Section: Application Domains
Life Sciences
Participants : Yasmine Assess, Sid-Ahmed Benabderrahmane, Matthieu Chavent, Marie-Dominique Devignes, Léo Gemthio, Mehdi Kaytoue, Vincent Leroux, Nizar Messai, Bernard Maigret, Amedeo Napoli, Malika Smaïl-Tabbone, Yannick Toussaint.
- Knowledge discovery in life sciences
is a process for extracting knowledge units from large biological databases, e.g. collection of genes.
One of the major application domains currently investigated by the Orpailleur team is related to life sciences, with a particular emphasis on biology (bioinformatics), medicine, and chemistry. The understanding of biological systems provides complex problems for computer scientists, and, when problems are solved, solutions bring new ideas not only for biologists but also for computer scientists. Moreover, the team includes biologists, chemists, and a physician, making Orpailleur a very original INRIA team.

= = = = =

§ AIM OF THE TASK
Retype the portion of the life sciences passage that opens with the words containing "Section: Application Domains" and closes with "Smaïl-Tabbone, Yannick Toussaint.". Draw solely on the life sciences passage above.

[Saved entries]
= = = = =

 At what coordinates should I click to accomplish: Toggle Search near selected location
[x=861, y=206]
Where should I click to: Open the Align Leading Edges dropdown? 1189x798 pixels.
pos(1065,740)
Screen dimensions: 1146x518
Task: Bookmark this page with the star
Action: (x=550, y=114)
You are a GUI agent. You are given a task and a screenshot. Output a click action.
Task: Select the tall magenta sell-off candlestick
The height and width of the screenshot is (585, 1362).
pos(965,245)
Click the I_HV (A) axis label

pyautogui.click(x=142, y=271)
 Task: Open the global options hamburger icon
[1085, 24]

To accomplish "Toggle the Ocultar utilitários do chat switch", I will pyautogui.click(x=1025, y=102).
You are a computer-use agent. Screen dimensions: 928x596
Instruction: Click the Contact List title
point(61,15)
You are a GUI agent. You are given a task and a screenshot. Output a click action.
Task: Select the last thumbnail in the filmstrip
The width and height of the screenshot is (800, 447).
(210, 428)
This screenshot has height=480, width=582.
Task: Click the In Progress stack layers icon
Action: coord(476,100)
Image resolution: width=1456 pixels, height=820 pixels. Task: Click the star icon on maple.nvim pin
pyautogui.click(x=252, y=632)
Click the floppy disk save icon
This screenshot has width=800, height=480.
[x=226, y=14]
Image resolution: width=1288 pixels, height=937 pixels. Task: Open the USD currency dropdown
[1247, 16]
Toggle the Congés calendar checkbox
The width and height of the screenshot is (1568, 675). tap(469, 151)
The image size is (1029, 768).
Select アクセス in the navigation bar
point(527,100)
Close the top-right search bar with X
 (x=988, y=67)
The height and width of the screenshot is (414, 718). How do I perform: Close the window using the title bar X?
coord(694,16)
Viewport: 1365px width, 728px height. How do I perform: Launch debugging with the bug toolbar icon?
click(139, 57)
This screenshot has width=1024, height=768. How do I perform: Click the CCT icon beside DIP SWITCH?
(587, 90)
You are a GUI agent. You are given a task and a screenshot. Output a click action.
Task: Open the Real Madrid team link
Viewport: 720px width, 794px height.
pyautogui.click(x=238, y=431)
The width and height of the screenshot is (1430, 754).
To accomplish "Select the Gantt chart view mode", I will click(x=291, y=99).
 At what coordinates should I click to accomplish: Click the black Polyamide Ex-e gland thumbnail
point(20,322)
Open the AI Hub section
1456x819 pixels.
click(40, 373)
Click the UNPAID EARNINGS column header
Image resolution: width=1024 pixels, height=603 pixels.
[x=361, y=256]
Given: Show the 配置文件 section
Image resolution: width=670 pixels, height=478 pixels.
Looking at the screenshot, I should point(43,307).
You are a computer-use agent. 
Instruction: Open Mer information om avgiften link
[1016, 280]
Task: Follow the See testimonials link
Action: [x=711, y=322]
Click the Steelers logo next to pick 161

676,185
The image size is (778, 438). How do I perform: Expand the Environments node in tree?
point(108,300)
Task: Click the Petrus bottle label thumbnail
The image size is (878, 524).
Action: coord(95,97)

= = = = =

§ ANSWER SECTION
Section: Application Domains
Life Sciences
Participants : Yasmine Assess, Sid-Ahmed Benabderrahmane, Matthieu Chavent, Marie-Dominique Devignes, Léo Gemthio, Mehdi Kaytoue, Vincent Leroux, Nizar Messai, Bernard Maigret, Amedeo Napoli, Malika Smaïl-Tabbone, Yannick Toussaint.